Wow!!! That frame just looks wicked beautiful. Is that a 2008 model? I have not really looked at Carrera in a while. It might be worth a peak.


----------



## keppler (May 25, 2007)

Congrats master2129, I'm happy to see you ordered a Fondriest, another excellent Italian frame brand. Definitely open up a new thread with lots of photos when you build it up.


----------



## master2129 (Mar 30, 2007)

keppler said:


> Congrats master2129, I'm happy to see you ordered a Fondriest, another excellent Italian frame brand. Definitely open up a new thread with lots of photos when you build it up.


I definitely plan to. I wish I could get the frame earlier but it appears that I am in a long line. I look at it as a blessing because it will take a while for me to get my hands on a SRAM Red group with my required specs. Is patience really a virtue? I must be so non-virtuous. Thanks Keppler. Get a TF1 and we can post pictures of both bikes after they are built up. Cheers!


----------



## Spezzoto (Dec 17, 2004)

*Euro*

I know we touch this already but everyday I look at the excange rate is getting worst. I remember been in Italy a year ago and the Euro been stable for at leat a month. Now it look like it goes up every two days a point. I worry because I order my stuffs and pay cash to my friend after exchanging the money. Does anybody have a suggestion? Is this trend going to continue? Master I hope you pay for your Fondriest already before you get surprise how much you will pay for it.

I need somebody with a lot of knowlege in Economics to tell me what to expect in 6 month to a year from now. Like somebody told me is not the Euro that is getting stronger is the dollar that is loosing value. I know that all the other brands like Look from France and Ridley from Belgium are in the same boat of the Italian brands.

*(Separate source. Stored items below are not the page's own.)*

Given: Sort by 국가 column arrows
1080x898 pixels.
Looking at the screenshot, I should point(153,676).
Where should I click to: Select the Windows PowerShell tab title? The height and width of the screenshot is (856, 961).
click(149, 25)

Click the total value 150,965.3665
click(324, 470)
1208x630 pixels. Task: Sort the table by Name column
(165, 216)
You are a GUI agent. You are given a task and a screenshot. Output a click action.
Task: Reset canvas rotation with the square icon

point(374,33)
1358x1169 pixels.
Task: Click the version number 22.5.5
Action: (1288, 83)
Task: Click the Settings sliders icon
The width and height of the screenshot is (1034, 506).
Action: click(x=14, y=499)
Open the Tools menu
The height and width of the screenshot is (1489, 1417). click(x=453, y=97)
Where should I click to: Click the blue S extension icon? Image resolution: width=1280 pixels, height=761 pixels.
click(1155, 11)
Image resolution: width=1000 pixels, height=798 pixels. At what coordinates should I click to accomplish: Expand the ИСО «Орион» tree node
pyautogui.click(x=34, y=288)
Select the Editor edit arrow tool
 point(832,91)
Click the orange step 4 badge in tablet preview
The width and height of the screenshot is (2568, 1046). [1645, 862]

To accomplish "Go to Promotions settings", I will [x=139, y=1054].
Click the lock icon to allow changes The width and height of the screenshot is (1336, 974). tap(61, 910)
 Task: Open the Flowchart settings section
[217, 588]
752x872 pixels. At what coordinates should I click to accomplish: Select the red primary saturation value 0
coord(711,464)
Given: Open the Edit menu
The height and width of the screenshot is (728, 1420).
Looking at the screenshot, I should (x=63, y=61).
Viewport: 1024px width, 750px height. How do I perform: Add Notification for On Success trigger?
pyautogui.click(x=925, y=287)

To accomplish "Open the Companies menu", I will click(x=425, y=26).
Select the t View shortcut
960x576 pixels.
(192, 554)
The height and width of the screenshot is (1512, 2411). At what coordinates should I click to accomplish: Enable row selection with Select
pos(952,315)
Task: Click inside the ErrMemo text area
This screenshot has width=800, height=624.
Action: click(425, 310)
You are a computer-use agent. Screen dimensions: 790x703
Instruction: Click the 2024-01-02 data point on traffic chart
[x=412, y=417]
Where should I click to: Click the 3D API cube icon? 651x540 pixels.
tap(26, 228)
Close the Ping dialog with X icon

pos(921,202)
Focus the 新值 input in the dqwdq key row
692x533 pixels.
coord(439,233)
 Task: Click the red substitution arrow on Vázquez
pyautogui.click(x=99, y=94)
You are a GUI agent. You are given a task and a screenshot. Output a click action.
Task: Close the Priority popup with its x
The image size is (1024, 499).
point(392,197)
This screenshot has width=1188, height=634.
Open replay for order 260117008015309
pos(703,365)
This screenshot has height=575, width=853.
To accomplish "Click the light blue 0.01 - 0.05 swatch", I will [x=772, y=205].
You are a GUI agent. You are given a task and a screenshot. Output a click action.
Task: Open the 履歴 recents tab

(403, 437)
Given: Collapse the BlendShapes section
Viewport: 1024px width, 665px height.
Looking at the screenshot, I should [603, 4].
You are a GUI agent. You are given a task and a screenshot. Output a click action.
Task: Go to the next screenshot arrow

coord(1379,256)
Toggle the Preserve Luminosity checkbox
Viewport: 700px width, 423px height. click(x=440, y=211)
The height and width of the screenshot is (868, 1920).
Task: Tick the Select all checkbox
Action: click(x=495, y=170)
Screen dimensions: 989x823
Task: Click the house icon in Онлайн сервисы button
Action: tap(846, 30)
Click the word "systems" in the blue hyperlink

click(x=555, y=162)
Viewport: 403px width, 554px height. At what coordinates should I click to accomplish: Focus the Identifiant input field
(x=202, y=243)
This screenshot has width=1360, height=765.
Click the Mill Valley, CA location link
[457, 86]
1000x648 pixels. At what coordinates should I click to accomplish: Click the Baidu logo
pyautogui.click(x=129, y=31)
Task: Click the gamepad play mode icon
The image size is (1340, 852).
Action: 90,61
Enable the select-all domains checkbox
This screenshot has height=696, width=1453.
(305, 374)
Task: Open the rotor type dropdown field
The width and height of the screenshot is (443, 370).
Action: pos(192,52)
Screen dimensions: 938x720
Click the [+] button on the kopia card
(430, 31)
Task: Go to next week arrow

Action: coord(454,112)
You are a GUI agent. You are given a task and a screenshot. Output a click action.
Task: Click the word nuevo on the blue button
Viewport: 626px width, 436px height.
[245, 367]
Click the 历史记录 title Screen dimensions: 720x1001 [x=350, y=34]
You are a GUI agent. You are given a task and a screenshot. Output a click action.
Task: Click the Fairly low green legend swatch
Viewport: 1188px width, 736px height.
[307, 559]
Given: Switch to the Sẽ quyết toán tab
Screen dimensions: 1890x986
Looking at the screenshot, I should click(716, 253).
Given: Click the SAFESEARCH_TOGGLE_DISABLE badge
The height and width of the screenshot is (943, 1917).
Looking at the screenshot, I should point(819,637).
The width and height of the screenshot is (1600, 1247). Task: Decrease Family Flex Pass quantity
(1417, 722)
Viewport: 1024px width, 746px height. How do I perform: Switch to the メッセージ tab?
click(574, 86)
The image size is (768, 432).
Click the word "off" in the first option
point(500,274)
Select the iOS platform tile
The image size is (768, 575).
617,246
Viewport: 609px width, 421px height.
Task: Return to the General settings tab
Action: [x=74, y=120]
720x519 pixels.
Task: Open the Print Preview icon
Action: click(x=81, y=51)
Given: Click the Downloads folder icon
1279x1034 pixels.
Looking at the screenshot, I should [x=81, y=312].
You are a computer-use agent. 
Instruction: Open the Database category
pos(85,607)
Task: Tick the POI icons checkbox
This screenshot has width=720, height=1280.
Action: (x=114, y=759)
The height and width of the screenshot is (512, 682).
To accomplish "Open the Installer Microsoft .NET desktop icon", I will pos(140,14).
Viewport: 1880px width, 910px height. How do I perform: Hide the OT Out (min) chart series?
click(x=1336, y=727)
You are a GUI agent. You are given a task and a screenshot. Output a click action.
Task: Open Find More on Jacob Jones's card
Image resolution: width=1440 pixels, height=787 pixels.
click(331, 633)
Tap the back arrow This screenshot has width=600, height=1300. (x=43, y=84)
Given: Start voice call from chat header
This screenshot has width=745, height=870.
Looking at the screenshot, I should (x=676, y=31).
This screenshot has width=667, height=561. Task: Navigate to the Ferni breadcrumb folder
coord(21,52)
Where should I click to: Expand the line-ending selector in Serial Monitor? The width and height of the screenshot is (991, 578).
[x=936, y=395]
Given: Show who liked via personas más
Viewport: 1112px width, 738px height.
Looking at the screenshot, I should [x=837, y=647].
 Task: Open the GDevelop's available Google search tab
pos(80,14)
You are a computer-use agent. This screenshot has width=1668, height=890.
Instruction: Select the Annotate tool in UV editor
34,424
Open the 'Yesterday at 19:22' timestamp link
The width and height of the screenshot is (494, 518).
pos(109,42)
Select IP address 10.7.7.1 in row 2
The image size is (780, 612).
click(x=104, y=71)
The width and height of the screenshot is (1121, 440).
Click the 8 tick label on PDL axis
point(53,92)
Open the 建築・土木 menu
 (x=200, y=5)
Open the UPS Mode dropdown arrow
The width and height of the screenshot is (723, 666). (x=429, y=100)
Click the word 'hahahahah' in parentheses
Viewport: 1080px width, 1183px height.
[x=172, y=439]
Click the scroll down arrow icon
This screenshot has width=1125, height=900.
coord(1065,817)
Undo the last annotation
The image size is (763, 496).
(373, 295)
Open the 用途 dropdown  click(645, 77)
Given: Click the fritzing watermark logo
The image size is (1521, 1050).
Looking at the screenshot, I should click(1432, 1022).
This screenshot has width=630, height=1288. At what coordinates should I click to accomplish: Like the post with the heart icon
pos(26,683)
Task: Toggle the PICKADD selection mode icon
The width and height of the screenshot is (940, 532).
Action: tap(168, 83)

I am sure that the American brands like Cannondale, Trek and litespeed are happy...

Any advise.


----------



## keppler (May 25, 2007)

kyler2001 said:


> Offspring?


Can't decide whether it's Wow or not. Looks super fast though. Will the seatpost hold over bad bumps? I know Carrera make super nice bikes (that cost big dollars).


----------



## master2129 (Mar 30, 2007)

Spezzoto said:


> I know we touch this already but everyday I look at the excange rate is getting worst. I remember been in Italy a year ago and the Euro been stable for at leat a month. Now it look like it goes up every two days a point. I worry because I order my stuffs and pay cash to my friend after exchanging the money. Does anybody have a suggestion? Is this trend going to continue? Master I hope you pay for your Fondriest already before you get surprise how much you will pay for it.
> 
> I need somebody with a lot of knowlege in Economics to tell me what to expect in 6 month to a year from now. Like somebody told me is not the Euro that is getting stronger is the dollar that is loosing value. I know that all the other brands like Look from France and Ridley from Belgium are in the same boat of the Italian brands.
> 
> ...


Spezz I paid for my frame in full. Who knows where the Dollar will be in relation to the Euro by next January? All I can say is that I don't foresee any immediate relief any time soon. If Crude Oil demand continues to climb and the Credit/Mortgage Crisis continues to increase we could very well see the Dollar trading at a quarter of its current value. 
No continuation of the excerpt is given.